ELECTRONIC HOUSE CALL - June 18, 2004
Last week I shared a report that suggested
that diners would be willing to eat at off-peak times in exchange for discount
incentives. I thought that a value-added offer was preferable to discounting because
it maintained the integrity of your menu prices. In either case, moving prime
time business to off-peak times is a great way to increase your occupancy.
Hotels know their occupancy every day, but it is not a number that many restaurants
track. That being the case, let me introduce the concept and see if it turns on
any lights for you. At the least, make the calculation at least once, if only
out of curiosity. You may be shocked!
What's Your Occupancy?
That may be a strange question ... but it is an interesting way to think about
your business potential. To illustrate, consider a 120-seat restaurant serving
lunch and dinner from 11:00am until 10:00pm. On an average day, they do 200 lunches
and 200 dinners. That sounds pretty good -- and it is certainly respectable --
but let's look at it again from the aspect of occupancy. What percentage of time
is there a guest actually sitting in each chair in the dining room?
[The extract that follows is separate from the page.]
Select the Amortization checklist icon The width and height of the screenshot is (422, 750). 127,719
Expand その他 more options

If the average lunch patron takes 45 minutes to eat, those 200 lunches represent
150 seat-hours (200 meals at ¾ hour each) ... and if the typical evening
meal lasts 90 minutes, the 200 dinners equate to 300 seat-hours (200 meals at
1½ hours each) ... so the restaurant has a total of 500 seat-hours of demand.
The maximum available occupancy is 1320 seat-hours (120 seats x 11 hours a day
of operation), so their occupancy is just under 38%. The restaurant, although
comfortably busy, is only using a little better than a third of its possible capacity.
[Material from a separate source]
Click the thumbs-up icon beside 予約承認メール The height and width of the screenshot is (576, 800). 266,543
I do not mean to suggest that 400 meals a day is some sort of failure in a 120-seat
restaurant, but I think many operators would look at that pace of lunch and dinner
business and feel they are doing about as good as they can. I mean, nearly two
turns at lunch is really quite decent! But by tracking occupancy, you will discover
how much room there is for improvement ... and that knowledge should start your
marketing wheels turning to find a way to fill those empty seats. In the weeks
ahead, I will explore some different ideas on what you can do to increase your
occupancy.
Reducing Overtime
Many operators unwittingly create overtime for themselves just by the way they
structure their work weeks. In most restaurants, the pay week runs from Monday
to Sunday. Friday and Saturday are the busiest nights.
If you are heavy on hours by the time you get to Friday you are dead. You cannot
reduce labor on the weekend because you need everybody you can find to handle
the crowd, so you are forced into scheduling overtime.
The solution is to change your pay week. If your pay week started on Thursday
or Friday, you would get your busiest period out of the way in the early part
of the week when you have plenty of slack on hours. If you were over on labor
after the weekend, you could more easily trim hours on the slower midweek days
without as much risk of reducing the level of service to the guests.
The Perpetual Question
What did you learn from your staff today?